↓

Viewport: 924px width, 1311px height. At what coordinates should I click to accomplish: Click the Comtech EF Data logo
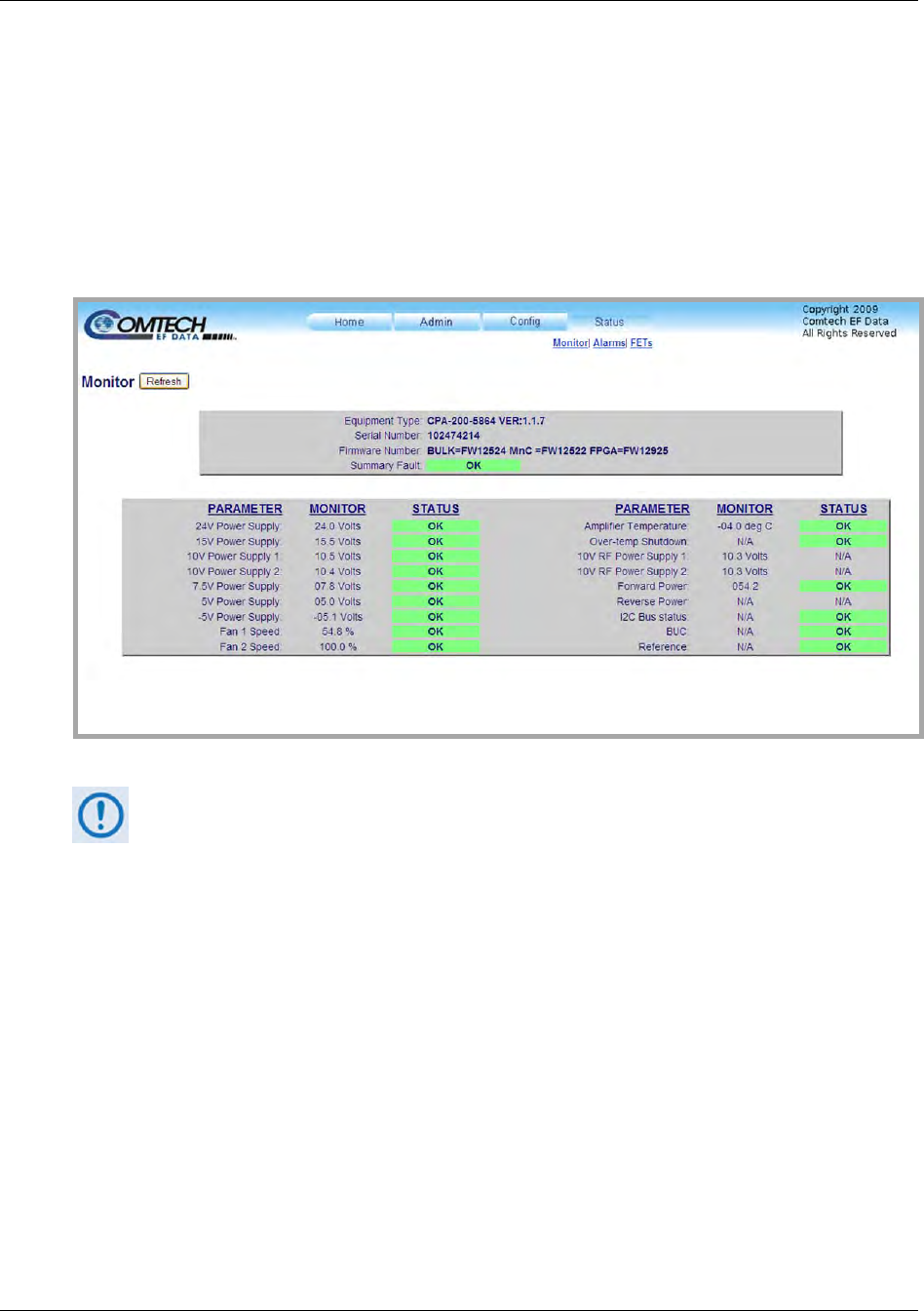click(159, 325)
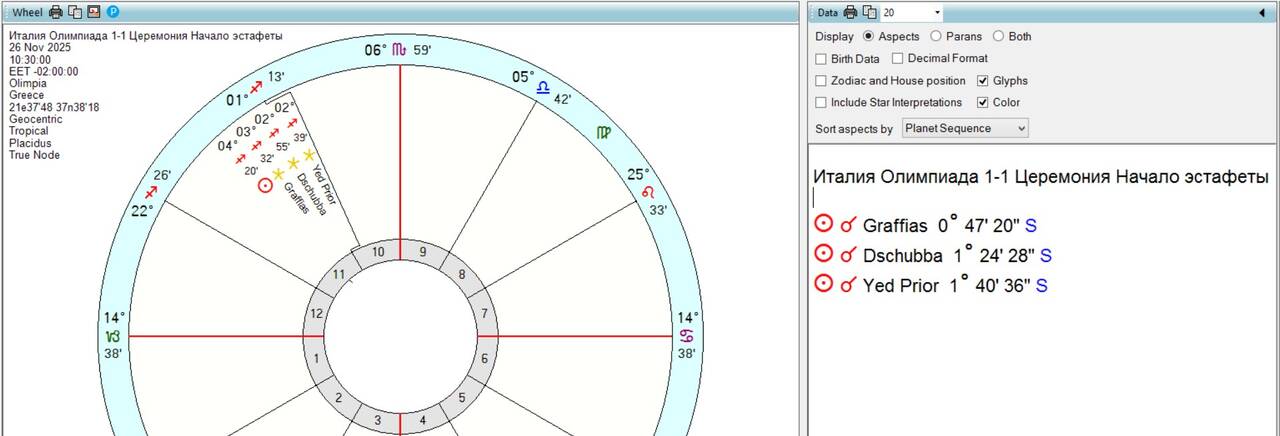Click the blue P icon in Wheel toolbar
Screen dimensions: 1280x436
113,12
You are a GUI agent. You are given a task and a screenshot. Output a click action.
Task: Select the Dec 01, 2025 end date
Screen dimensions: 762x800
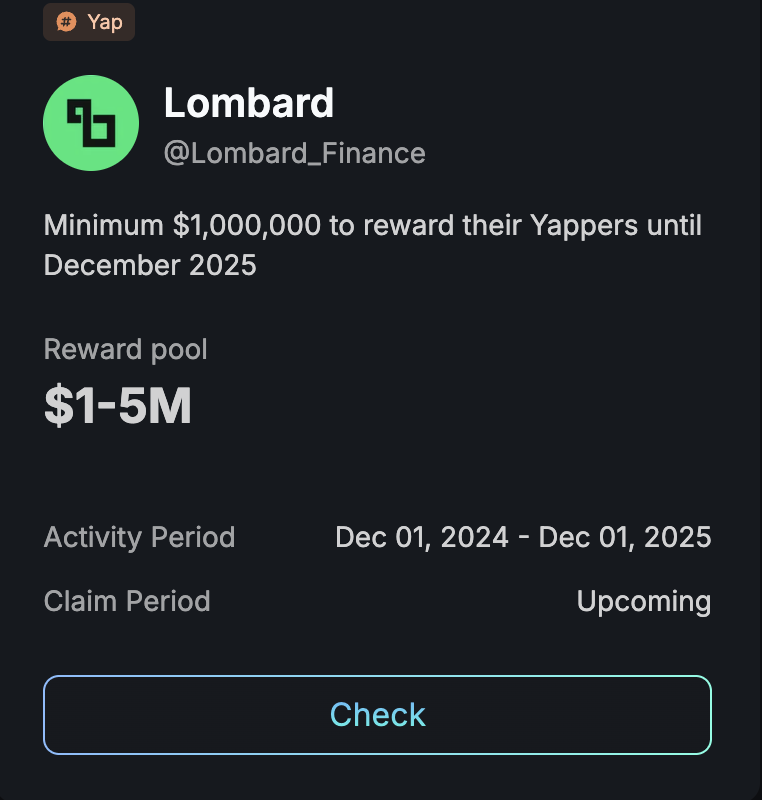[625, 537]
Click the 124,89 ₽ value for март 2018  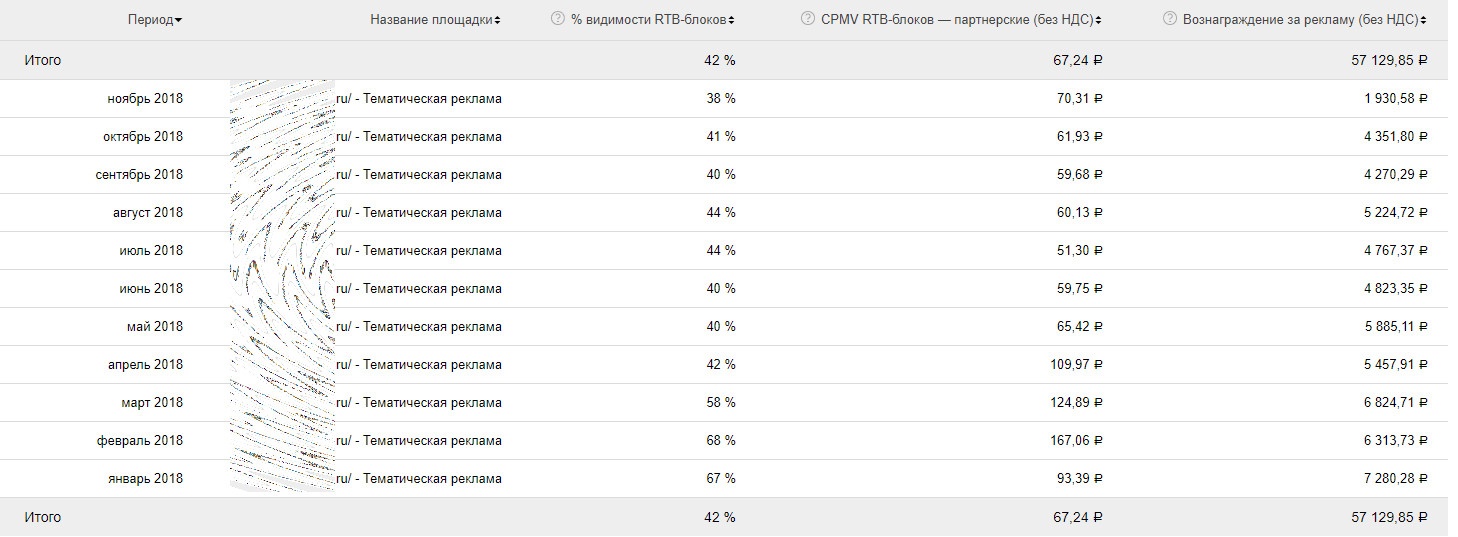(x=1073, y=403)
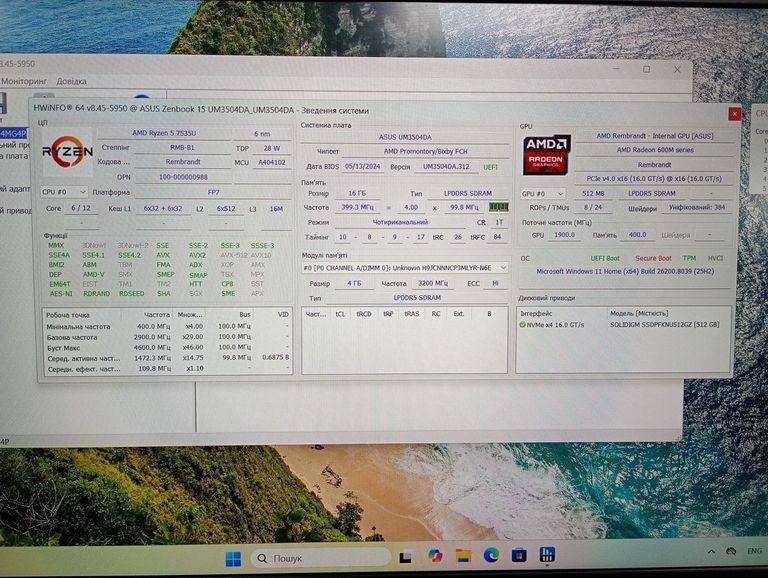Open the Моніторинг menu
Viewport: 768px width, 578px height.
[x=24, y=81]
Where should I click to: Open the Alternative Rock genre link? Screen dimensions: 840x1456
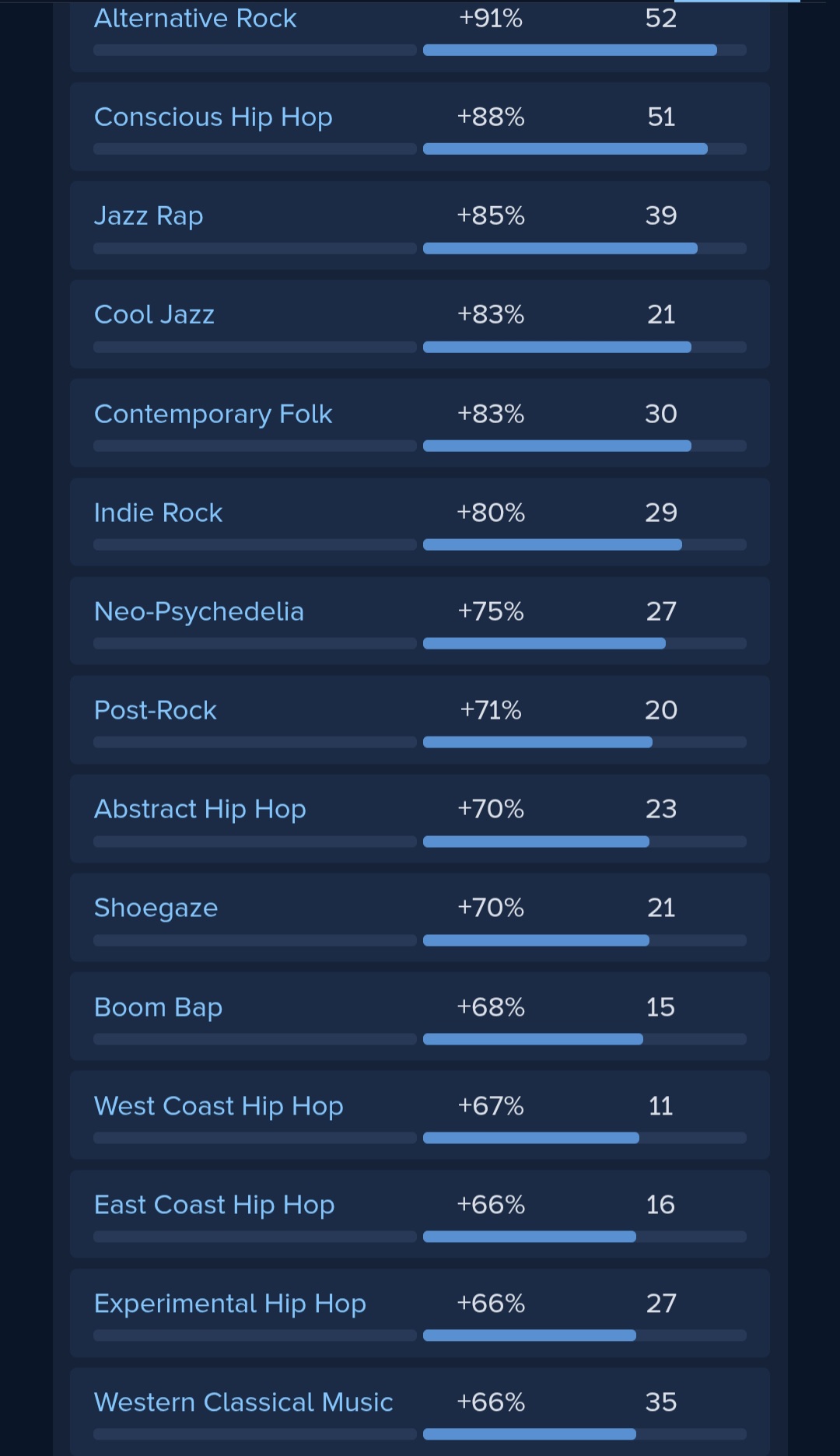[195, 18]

↑

Goal of the exercise — Please transcribe exactly the lines from the start of the records through the line containing "Task: Select the Dec 01, 2025 end date", leaving the pictures out.

Solution to this problem —
Viewport: 924px width, 1311px height. At what coordinates should I click to accomplish: Click the Comtech EF Data logo
click(159, 325)
Click the blue P icon in Wheel toolbar
Screen dimensions: 1280x436
113,12
You are a GUI agent. You are given a task and a screenshot. Output a click action.
Task: Select the Dec 01, 2025 end date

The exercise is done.